Graph showing various functions and how they grow for larger inputs

Suppose these two functions describe the performance of two different algorithms we have to choose between, parameterized on the size $n$ of an input array. If our input array has less than 800 elements, the function that has quadratic complexity actually performs better! 🙀

But what does that even look like in code? Let's take a look at an example:

function estimateMax(array) {
  let max = 0;
  for (const subarray of array) {
    for (let sample = 0; sample < 800; ++sample) {
      max = Math.max(max, subarray[Math.floor(Math.random() * array.length)]);
    }
  }
  return max;
}

function actualMax(array) {
  let max = 0;
  for (const subarray of array) {
    for (const sample of subarray) {
      max = Math.max(max, element);
    }
  }
  return max;
}

Here we have two functions to compute the maximum value in an array of arrays. The first function, estimateMax, uses a random sampling approach to estimate the maximum value. The second function, actualMax, computes the actual maximum value.
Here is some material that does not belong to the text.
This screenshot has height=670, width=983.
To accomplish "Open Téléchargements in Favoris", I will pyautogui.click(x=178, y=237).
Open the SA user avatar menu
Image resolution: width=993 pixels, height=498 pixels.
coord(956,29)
Ignoring the cost of various operations like Math.max and Math.random, estimateMax will have a total cost of 800n and actualMax will have a total cost of n^2, where n is the length of the input array and its subarraysg. I'll leave it up to you to actually benchmark these functions as the array gets bigger and bigger. With enough trials, I'm hoping you'll observe that the tipping point for actualMax being slower will roughly be 800 elements 🤞

👷‍♀️ But how can I use this?

There are three practical considerations when incorporating big O into your work.

First, and foremost, we should consider our input sizes. If the size of our inputs will remain small or fixed, big O is not as useful a tool. With small inputs, things like CPU caches will likely have a significant impact. This point is really important to remember because it is often overlooked.

Big O is a great tool to use to compare two approaches when we do have large, arbitrary input sizes. It's important to know that big O is also an upper bound, but not necessarily a tight upper bound. What that means is that a function that is $O(n^2)$ could be $O(n)$ , but no one has proven that yet.

The last consideration is to benchmark our code to prove that one approach is better than another. In particular, benchmarking over various input sizes and shapes will give us confidence we've made the right decision.